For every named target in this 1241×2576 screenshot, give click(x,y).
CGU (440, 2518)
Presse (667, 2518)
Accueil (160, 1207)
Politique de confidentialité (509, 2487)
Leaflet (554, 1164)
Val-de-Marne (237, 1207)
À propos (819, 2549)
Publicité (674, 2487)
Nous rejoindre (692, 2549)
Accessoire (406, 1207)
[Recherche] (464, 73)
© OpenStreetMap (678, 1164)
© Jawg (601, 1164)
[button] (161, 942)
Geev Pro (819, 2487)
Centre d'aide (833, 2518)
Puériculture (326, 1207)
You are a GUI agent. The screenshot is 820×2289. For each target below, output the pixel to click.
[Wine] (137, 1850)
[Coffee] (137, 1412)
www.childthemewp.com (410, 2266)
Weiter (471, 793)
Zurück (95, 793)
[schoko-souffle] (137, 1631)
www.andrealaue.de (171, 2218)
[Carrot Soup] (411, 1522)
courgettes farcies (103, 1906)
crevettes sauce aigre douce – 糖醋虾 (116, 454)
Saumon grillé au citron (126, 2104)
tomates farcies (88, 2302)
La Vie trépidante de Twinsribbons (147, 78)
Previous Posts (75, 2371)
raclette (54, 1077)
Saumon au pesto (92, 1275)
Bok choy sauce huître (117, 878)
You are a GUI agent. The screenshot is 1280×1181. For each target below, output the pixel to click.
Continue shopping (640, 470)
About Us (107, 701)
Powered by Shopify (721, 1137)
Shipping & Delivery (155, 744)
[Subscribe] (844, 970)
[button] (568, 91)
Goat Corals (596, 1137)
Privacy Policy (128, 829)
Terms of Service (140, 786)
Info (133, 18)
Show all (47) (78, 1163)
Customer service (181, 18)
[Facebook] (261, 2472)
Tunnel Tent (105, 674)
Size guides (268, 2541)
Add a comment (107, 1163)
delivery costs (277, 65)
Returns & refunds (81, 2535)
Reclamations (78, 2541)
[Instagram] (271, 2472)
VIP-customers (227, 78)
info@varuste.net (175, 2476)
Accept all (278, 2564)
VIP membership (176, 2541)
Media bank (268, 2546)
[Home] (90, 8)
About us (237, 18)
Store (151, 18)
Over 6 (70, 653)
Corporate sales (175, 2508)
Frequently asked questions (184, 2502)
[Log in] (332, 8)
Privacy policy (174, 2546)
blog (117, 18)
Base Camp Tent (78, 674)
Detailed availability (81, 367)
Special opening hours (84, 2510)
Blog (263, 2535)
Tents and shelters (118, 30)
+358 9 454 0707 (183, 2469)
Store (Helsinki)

■ What you are asked to do ■
Among the records above, a stretch begins at the line containing "info@varuste.net (175, 2476)" and ends at the line containing "[Log in] (332, 8)". Restate that stretch word for word, and nothing else.

■ Solution to the exercise ■
info@varuste.net (175, 2476)
Accept all (278, 2564)
VIP membership (176, 2541)
Media bank (268, 2546)
[Home] (90, 8)
About us (237, 18)
Store (151, 18)
Over 6 (70, 653)
Corporate sales (175, 2508)
Frequently asked questions (184, 2502)
[Log in] (332, 8)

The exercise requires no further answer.